Anyway, he is as ultra-Conservative as anyone ─ albeit not explicitly White Nationalist ─ and he constantly had to fight political opposition from Republicans, including Idaho’s lone billionaire, Frank Vandersloot, the multi-level marketing king who dabbles in local politics.
Wind turbines work in places where the wind blows ─ but that is not usually where the power is consumed, so there has to be a robust electrical power grid to go along with it. And the towers don’t go up without extensive meteorological studies beforehand.
Rooftop solar panels have promise too, at least in the Southwest where the sun shines. These provide a lot of power during the daytime, but they will not heat or cool your typical house, and they have to be connected to the utility company too, so they are going to take a very long time to pay themselves off.

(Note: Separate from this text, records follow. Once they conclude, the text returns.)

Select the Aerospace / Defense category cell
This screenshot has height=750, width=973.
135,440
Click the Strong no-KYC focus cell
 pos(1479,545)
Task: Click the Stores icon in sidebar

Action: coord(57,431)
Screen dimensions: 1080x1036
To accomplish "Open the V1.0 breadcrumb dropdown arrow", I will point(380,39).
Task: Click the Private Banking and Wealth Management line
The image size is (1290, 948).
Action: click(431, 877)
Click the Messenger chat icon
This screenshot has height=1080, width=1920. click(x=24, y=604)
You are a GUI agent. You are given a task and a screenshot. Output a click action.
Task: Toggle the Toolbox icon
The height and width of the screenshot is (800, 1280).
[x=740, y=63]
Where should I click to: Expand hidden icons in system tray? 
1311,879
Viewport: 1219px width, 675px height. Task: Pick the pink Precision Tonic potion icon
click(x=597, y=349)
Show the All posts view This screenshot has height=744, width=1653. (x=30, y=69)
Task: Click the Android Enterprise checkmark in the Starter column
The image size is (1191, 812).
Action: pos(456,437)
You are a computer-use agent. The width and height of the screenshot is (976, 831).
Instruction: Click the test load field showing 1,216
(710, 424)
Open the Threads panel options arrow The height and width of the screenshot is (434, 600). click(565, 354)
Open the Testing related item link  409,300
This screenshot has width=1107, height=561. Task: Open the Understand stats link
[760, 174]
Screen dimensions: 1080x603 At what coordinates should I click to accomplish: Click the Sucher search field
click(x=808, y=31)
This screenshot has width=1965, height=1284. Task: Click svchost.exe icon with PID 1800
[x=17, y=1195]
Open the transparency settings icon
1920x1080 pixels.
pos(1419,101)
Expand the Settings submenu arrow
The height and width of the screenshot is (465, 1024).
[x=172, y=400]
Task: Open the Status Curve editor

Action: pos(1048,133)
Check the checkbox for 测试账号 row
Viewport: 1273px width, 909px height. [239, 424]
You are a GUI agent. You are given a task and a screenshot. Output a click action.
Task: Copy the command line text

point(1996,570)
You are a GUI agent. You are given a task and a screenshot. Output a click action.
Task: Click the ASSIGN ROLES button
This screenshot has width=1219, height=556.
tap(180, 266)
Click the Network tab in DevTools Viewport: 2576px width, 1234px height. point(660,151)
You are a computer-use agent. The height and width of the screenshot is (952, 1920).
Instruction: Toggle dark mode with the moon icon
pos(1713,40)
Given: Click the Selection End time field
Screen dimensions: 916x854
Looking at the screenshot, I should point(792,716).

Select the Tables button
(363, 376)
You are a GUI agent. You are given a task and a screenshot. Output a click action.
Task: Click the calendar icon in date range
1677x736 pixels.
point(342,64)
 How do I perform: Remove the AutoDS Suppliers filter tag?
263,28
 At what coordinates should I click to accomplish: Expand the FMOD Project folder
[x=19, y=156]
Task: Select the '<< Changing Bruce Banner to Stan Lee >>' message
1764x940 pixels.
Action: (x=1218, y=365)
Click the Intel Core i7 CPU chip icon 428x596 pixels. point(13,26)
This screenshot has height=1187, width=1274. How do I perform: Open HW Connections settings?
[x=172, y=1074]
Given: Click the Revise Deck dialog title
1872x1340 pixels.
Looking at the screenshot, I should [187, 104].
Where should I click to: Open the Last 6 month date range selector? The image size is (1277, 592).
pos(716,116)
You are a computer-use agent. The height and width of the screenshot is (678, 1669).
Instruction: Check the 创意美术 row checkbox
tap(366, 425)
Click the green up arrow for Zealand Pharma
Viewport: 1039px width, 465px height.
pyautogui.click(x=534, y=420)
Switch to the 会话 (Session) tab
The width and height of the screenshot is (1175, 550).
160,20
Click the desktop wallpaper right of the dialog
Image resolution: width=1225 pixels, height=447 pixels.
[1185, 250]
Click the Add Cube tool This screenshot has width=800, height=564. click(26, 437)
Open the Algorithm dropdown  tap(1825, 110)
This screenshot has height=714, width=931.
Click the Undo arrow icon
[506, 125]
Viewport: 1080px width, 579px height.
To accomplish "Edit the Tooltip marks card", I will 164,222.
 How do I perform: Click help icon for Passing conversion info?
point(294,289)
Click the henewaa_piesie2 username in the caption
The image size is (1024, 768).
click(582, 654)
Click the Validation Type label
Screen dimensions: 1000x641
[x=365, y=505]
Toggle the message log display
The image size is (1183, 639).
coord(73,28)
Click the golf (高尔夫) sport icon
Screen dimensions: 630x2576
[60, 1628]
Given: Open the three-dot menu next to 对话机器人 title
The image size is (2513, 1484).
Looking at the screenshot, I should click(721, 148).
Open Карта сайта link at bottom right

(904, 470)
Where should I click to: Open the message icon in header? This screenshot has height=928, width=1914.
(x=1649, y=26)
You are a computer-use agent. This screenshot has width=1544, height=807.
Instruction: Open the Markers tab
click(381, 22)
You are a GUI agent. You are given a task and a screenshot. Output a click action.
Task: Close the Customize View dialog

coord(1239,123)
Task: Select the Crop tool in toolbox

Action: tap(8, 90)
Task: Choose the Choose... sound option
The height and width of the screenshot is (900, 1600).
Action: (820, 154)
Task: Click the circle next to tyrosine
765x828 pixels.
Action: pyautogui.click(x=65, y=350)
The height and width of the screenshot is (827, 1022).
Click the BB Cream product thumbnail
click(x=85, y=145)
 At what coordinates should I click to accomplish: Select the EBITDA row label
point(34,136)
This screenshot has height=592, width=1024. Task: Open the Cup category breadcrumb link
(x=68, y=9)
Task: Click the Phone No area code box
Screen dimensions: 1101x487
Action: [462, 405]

Also, the presence of solar panels can have both positive and negative outcomes for property values, so unless the panels are subsidized somehow, they are a questionable prospect for the home or business owner. The power companies want to charge you retail rates for the electricity that you consume, and then pay you wholesale rates for the power that you generate.
That being said, the people who think that Tesla cars, windmills, and solar panels are going to replace carbon-generating fossil fuels are kidding themselves.
The key is building sufficient cheap nuclear power, a robust and smart power grid ─ and lots of wind turbines and solar just for icing on the cake. The nuclear plants can generate massive amounts of hydrogen for fuel cells with off-peak power.
That and replacing most liquid motor fuels for internal combustion engines with compressed methane would take care of 99 percent of the smog problem.
I support drilling and using oil, and using rather than burning off methane as waste at the well head (allow the pipelines, Chief ─ it will add cash to your tribal coffers and help clean our environment).
I do support banning the burning of coal, however. That will also mean less mercury in the seafood.
Germany really got shot in the foot when Frau Kameradin Merkel decided to scrap the aging nuclear plants instead of refitting and rebuilding them with modern hardware. This means that Germans are dependent upon Russian natural gas and whether the Poles will let them pipe it over. They are also now mining and burning more coal, and that is far dirtier than those nasty nukes that Leftists are always in a tizzy over.